— BEGIN Input —

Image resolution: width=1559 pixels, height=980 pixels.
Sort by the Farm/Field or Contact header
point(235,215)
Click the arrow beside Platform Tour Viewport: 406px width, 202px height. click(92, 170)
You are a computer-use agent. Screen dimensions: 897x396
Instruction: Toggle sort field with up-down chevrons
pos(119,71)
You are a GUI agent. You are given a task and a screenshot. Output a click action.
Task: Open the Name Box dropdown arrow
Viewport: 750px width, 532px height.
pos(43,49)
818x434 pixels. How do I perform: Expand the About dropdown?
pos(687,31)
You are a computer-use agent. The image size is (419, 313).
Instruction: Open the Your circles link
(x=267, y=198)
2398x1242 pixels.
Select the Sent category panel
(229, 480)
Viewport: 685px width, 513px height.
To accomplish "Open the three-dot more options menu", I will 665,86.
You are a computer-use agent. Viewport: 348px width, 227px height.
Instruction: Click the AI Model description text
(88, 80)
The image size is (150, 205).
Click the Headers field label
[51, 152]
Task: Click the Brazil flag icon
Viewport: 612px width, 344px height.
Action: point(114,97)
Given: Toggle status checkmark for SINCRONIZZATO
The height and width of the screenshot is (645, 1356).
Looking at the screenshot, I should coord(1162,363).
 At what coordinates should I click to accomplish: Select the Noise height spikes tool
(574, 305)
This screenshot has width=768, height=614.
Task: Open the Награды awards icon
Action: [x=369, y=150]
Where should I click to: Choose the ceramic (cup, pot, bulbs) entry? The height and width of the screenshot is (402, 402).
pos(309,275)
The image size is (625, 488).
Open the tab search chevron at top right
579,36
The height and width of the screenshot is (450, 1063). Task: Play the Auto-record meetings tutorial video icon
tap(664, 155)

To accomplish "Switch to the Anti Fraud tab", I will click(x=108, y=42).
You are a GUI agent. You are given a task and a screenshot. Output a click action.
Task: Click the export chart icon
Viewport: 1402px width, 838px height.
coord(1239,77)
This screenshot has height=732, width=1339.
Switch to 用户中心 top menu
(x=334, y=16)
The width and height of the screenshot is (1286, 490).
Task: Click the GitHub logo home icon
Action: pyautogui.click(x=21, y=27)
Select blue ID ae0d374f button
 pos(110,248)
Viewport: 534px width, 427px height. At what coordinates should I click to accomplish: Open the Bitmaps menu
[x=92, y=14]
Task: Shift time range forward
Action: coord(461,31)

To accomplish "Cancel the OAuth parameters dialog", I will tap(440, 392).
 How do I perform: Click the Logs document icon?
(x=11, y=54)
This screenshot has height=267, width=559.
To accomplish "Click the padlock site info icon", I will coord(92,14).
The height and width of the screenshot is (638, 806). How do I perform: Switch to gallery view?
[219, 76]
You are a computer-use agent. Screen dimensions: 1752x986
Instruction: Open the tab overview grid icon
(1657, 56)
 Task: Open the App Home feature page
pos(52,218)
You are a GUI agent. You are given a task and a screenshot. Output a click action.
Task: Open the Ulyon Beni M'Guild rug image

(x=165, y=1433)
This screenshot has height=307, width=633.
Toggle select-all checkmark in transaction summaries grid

— END Input —

* _Work required_
Recast the lines as a JSON list of strings, one string per line, omitting blank lines. Include only the lines from the one containing "This screenshot has height=732, width=1339." through the end of the lines, both ends included.

* _Written response_
[
  "This screenshot has height=732, width=1339.",
  "Switch to 用户中心 top menu",
  "(x=334, y=16)",
  "The width and height of the screenshot is (1286, 490).",
  "Task: Click the GitHub logo home icon",
  "Action: pyautogui.click(x=21, y=27)",
  "Select blue ID ae0d374f button",
  " pos(110,248)",
  "Viewport: 534px width, 427px height. At what coordinates should I click to accomplish: Open the Bitmaps menu",
  "[x=92, y=14]",
  "Task: Shift time range forward",
  "Action: coord(461,31)",
  "To accomplish \"Cancel the OAuth parameters dialog\", I will tap(440, 392).",
  " How do I perform: Click the Logs document icon?",
  "(x=11, y=54)",
  "This screenshot has height=267, width=559.",
  "To accomplish \"Click the padlock site info icon\", I will coord(92,14).",
  "The height and width of the screenshot is (638, 806). How do I perform: Switch to gallery view?",
  "[219, 76]",
  "You are a computer-use agent. Screen dimensions: 1752x986",
  "Instruction: Open the tab overview grid icon",
  "(1657, 56)",
  " Task: Open the App Home feature page",
  "pos(52,218)",
  "You are a GUI agent. You are given a task and a screenshot. Output a click action.",
  "Task: Open the Ulyon Beni M'Guild rug image",
  "(x=165, y=1433)",
  "This screenshot has height=307, width=633.",
  "Toggle select-all checkmark in transaction summaries grid"
]